ACTIVITY: Starting at the first line below, copy through to the last line exactly.

BEGIN MATERIAL FOR THIS TASK

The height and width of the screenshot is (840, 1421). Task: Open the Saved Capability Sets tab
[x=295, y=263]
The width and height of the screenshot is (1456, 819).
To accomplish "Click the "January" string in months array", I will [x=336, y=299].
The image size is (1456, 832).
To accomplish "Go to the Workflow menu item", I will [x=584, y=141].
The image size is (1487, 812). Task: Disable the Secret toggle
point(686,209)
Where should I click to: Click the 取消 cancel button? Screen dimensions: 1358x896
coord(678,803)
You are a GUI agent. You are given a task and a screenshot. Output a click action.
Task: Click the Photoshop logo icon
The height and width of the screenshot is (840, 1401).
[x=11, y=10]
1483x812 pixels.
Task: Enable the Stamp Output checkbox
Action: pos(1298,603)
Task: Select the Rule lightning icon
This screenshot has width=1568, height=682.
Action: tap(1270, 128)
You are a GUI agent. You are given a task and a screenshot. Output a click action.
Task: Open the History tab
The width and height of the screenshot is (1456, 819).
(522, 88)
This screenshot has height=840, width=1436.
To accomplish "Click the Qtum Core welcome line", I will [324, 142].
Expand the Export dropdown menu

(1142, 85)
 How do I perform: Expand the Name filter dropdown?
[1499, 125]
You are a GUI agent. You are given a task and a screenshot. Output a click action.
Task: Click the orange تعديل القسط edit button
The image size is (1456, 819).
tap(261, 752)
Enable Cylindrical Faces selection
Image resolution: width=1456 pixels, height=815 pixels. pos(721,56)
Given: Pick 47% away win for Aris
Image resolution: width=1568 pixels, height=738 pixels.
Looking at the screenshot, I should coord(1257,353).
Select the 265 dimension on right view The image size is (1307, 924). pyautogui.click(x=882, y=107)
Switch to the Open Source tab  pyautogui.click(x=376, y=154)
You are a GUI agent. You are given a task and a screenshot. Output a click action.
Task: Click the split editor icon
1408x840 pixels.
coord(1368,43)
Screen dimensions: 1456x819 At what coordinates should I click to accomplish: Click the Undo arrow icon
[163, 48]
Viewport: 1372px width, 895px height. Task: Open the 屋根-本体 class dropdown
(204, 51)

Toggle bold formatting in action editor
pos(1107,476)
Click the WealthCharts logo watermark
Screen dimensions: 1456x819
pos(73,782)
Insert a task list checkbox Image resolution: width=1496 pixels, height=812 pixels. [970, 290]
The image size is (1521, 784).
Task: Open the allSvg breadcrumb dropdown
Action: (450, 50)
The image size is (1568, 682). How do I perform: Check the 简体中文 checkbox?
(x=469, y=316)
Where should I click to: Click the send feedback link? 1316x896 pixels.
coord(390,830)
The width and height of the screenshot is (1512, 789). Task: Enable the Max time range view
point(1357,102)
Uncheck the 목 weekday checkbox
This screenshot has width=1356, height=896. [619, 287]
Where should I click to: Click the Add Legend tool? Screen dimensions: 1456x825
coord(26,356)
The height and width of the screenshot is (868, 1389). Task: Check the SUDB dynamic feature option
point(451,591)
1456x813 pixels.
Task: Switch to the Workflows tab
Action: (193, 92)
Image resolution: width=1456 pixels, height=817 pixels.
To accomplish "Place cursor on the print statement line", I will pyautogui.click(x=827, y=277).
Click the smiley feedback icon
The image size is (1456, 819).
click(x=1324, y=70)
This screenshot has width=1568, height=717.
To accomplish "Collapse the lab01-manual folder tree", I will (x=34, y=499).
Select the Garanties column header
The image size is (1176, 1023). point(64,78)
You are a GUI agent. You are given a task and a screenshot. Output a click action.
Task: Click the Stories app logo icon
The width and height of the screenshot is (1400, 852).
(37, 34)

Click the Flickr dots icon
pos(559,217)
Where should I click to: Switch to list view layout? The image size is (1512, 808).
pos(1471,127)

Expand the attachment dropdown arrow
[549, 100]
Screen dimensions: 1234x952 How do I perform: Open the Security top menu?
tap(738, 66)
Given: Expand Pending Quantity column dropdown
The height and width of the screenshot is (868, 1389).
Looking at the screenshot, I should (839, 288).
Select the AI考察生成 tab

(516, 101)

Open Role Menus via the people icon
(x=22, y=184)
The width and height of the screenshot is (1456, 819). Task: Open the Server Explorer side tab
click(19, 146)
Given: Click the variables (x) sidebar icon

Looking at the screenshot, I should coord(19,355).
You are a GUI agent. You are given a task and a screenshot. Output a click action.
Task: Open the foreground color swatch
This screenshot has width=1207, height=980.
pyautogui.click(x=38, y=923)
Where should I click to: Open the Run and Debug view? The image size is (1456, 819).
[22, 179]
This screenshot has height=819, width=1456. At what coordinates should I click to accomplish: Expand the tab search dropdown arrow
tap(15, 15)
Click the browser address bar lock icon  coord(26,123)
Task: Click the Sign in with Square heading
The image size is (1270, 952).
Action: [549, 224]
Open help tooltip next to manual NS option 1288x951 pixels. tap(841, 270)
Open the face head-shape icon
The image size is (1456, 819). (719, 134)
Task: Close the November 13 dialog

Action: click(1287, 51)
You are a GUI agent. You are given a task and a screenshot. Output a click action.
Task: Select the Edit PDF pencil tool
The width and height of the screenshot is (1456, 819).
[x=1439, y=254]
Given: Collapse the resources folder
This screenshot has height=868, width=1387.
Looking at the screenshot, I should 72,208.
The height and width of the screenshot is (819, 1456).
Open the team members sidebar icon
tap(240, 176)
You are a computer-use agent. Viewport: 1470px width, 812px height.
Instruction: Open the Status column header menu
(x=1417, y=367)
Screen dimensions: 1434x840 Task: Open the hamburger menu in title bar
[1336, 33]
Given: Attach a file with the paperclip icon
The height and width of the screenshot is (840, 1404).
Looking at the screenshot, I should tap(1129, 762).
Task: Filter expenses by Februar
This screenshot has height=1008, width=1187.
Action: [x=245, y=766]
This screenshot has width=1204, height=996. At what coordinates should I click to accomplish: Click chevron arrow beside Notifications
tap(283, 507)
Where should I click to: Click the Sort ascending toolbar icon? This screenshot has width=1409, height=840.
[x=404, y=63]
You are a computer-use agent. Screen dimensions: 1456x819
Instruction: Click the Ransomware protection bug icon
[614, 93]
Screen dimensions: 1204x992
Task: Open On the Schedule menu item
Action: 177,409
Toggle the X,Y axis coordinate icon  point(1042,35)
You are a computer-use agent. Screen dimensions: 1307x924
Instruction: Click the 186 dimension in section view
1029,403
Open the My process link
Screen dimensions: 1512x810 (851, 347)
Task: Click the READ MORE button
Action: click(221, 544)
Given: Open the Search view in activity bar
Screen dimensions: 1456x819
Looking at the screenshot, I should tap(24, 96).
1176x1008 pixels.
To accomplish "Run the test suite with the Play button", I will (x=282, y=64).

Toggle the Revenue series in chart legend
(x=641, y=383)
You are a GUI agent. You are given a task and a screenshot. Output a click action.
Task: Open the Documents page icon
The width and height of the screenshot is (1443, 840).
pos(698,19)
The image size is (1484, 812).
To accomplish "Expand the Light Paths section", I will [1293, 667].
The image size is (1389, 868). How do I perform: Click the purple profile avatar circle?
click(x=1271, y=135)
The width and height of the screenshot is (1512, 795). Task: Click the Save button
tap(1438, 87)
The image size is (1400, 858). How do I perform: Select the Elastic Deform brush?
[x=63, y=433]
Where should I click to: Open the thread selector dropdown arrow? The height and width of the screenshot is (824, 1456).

END MATERIAL FOR THIS TASK

OUTPUT BELOW:
The height and width of the screenshot is (840, 1421). Task: Open the Saved Capability Sets tab
[x=295, y=263]
The width and height of the screenshot is (1456, 819).
To accomplish "Click the "January" string in months array", I will [x=336, y=299].
The image size is (1456, 832).
To accomplish "Go to the Workflow menu item", I will [x=584, y=141].
The image size is (1487, 812). Task: Disable the Secret toggle
point(686,209)
Where should I click to: Click the 取消 cancel button? Screen dimensions: 1358x896
coord(678,803)
You are a GUI agent. You are given a task and a screenshot. Output a click action.
Task: Click the Photoshop logo icon
The height and width of the screenshot is (840, 1401).
[x=11, y=10]
1483x812 pixels.
Task: Enable the Stamp Output checkbox
Action: pos(1298,603)
Task: Select the Rule lightning icon
This screenshot has width=1568, height=682.
Action: tap(1270, 128)
You are a GUI agent. You are given a task and a screenshot. Output a click action.
Task: Open the History tab
The width and height of the screenshot is (1456, 819).
(522, 88)
This screenshot has height=840, width=1436.
To accomplish "Click the Qtum Core welcome line", I will [324, 142].
Expand the Export dropdown menu

(1142, 85)
 How do I perform: Expand the Name filter dropdown?
[1499, 125]
You are a GUI agent. You are given a task and a screenshot. Output a click action.
Task: Click the orange تعديل القسط edit button
The image size is (1456, 819).
tap(261, 752)
Enable Cylindrical Faces selection
Image resolution: width=1456 pixels, height=815 pixels. pos(721,56)
Given: Pick 47% away win for Aris
Image resolution: width=1568 pixels, height=738 pixels.
Looking at the screenshot, I should coord(1257,353).
Select the 265 dimension on right view The image size is (1307, 924). pyautogui.click(x=882, y=107)
Switch to the Open Source tab  pyautogui.click(x=376, y=154)
You are a GUI agent. You are given a task and a screenshot. Output a click action.
Task: Click the split editor icon
1408x840 pixels.
coord(1368,43)
Screen dimensions: 1456x819 At what coordinates should I click to accomplish: Click the Undo arrow icon
[163, 48]
Viewport: 1372px width, 895px height. Task: Open the 屋根-本体 class dropdown
(204, 51)

Toggle bold formatting in action editor
pos(1107,476)
Click the WealthCharts logo watermark
Screen dimensions: 1456x819
pos(73,782)
Insert a task list checkbox Image resolution: width=1496 pixels, height=812 pixels. [970, 290]
The image size is (1521, 784).
Task: Open the allSvg breadcrumb dropdown
Action: (450, 50)
The image size is (1568, 682). How do I perform: Check the 简体中文 checkbox?
(x=469, y=316)
Where should I click to: Click the send feedback link? 1316x896 pixels.
coord(390,830)
The width and height of the screenshot is (1512, 789). Task: Enable the Max time range view
point(1357,102)
Uncheck the 목 weekday checkbox
This screenshot has width=1356, height=896. [619, 287]
Where should I click to: Click the Add Legend tool? Screen dimensions: 1456x825
coord(26,356)
The height and width of the screenshot is (868, 1389). Task: Check the SUDB dynamic feature option
point(451,591)
1456x813 pixels.
Task: Switch to the Workflows tab
Action: (193, 92)
Image resolution: width=1456 pixels, height=817 pixels.
To accomplish "Place cursor on the print statement line", I will pyautogui.click(x=827, y=277).
Click the smiley feedback icon
The image size is (1456, 819).
click(x=1324, y=70)
This screenshot has width=1568, height=717.
To accomplish "Collapse the lab01-manual folder tree", I will (x=34, y=499).
Select the Garanties column header
The image size is (1176, 1023). point(64,78)
You are a GUI agent. You are given a task and a screenshot. Output a click action.
Task: Click the Stories app logo icon
The width and height of the screenshot is (1400, 852).
(37, 34)

Click the Flickr dots icon
pos(559,217)
Where should I click to: Switch to list view layout? The image size is (1512, 808).
pos(1471,127)

Expand the attachment dropdown arrow
[549, 100]
Screen dimensions: 1234x952 How do I perform: Open the Security top menu?
tap(738, 66)
Given: Expand Pending Quantity column dropdown
The height and width of the screenshot is (868, 1389).
Looking at the screenshot, I should (839, 288).
Select the AI考察生成 tab

(516, 101)

Open Role Menus via the people icon
(x=22, y=184)
The width and height of the screenshot is (1456, 819). Task: Open the Server Explorer side tab
click(19, 146)
Given: Click the variables (x) sidebar icon

Looking at the screenshot, I should coord(19,355).
You are a GUI agent. You are given a task and a screenshot. Output a click action.
Task: Open the foreground color swatch
This screenshot has width=1207, height=980.
pyautogui.click(x=38, y=923)
Where should I click to: Open the Run and Debug view? The image size is (1456, 819).
[22, 179]
This screenshot has height=819, width=1456. At what coordinates should I click to accomplish: Expand the tab search dropdown arrow
tap(15, 15)
Click the browser address bar lock icon  coord(26,123)
Task: Click the Sign in with Square heading
The image size is (1270, 952).
Action: [549, 224]
Open help tooltip next to manual NS option 1288x951 pixels. tap(841, 270)
Open the face head-shape icon
The image size is (1456, 819). (719, 134)
Task: Close the November 13 dialog

Action: click(1287, 51)
You are a GUI agent. You are given a task and a screenshot. Output a click action.
Task: Select the Edit PDF pencil tool
The width and height of the screenshot is (1456, 819).
[x=1439, y=254]
Given: Collapse the resources folder
This screenshot has height=868, width=1387.
Looking at the screenshot, I should 72,208.
The height and width of the screenshot is (819, 1456).
Open the team members sidebar icon
tap(240, 176)
You are a computer-use agent. Viewport: 1470px width, 812px height.
Instruction: Open the Status column header menu
(x=1417, y=367)
Screen dimensions: 1434x840 Task: Open the hamburger menu in title bar
[1336, 33]
Given: Attach a file with the paperclip icon
The height and width of the screenshot is (840, 1404).
Looking at the screenshot, I should tap(1129, 762).
Task: Filter expenses by Februar
This screenshot has height=1008, width=1187.
Action: [x=245, y=766]
This screenshot has width=1204, height=996. At what coordinates should I click to accomplish: Click chevron arrow beside Notifications
tap(283, 507)
Where should I click to: Click the Sort ascending toolbar icon? This screenshot has width=1409, height=840.
[x=404, y=63]
You are a computer-use agent. Screen dimensions: 1456x819
Instruction: Click the Ransomware protection bug icon
[614, 93]
Screen dimensions: 1204x992
Task: Open On the Schedule menu item
Action: 177,409
Toggle the X,Y axis coordinate icon  point(1042,35)
You are a computer-use agent. Screen dimensions: 1307x924
Instruction: Click the 186 dimension in section view
1029,403
Open the My process link
Screen dimensions: 1512x810 (851, 347)
Task: Click the READ MORE button
Action: click(221, 544)
Given: Open the Search view in activity bar
Screen dimensions: 1456x819
Looking at the screenshot, I should tap(24, 96).
1176x1008 pixels.
To accomplish "Run the test suite with the Play button", I will (x=282, y=64).

Toggle the Revenue series in chart legend
(x=641, y=383)
You are a GUI agent. You are given a task and a screenshot. Output a click action.
Task: Open the Documents page icon
The width and height of the screenshot is (1443, 840).
pos(698,19)
The image size is (1484, 812).
To accomplish "Expand the Light Paths section", I will [1293, 667].
The image size is (1389, 868). How do I perform: Click the purple profile avatar circle?
click(x=1271, y=135)
The width and height of the screenshot is (1512, 795). Task: Click the Save button
tap(1438, 87)
The image size is (1400, 858). How do I perform: Select the Elastic Deform brush?
[x=63, y=433]
Where should I click to: Open the thread selector dropdown arrow? The height and width of the screenshot is (824, 1456).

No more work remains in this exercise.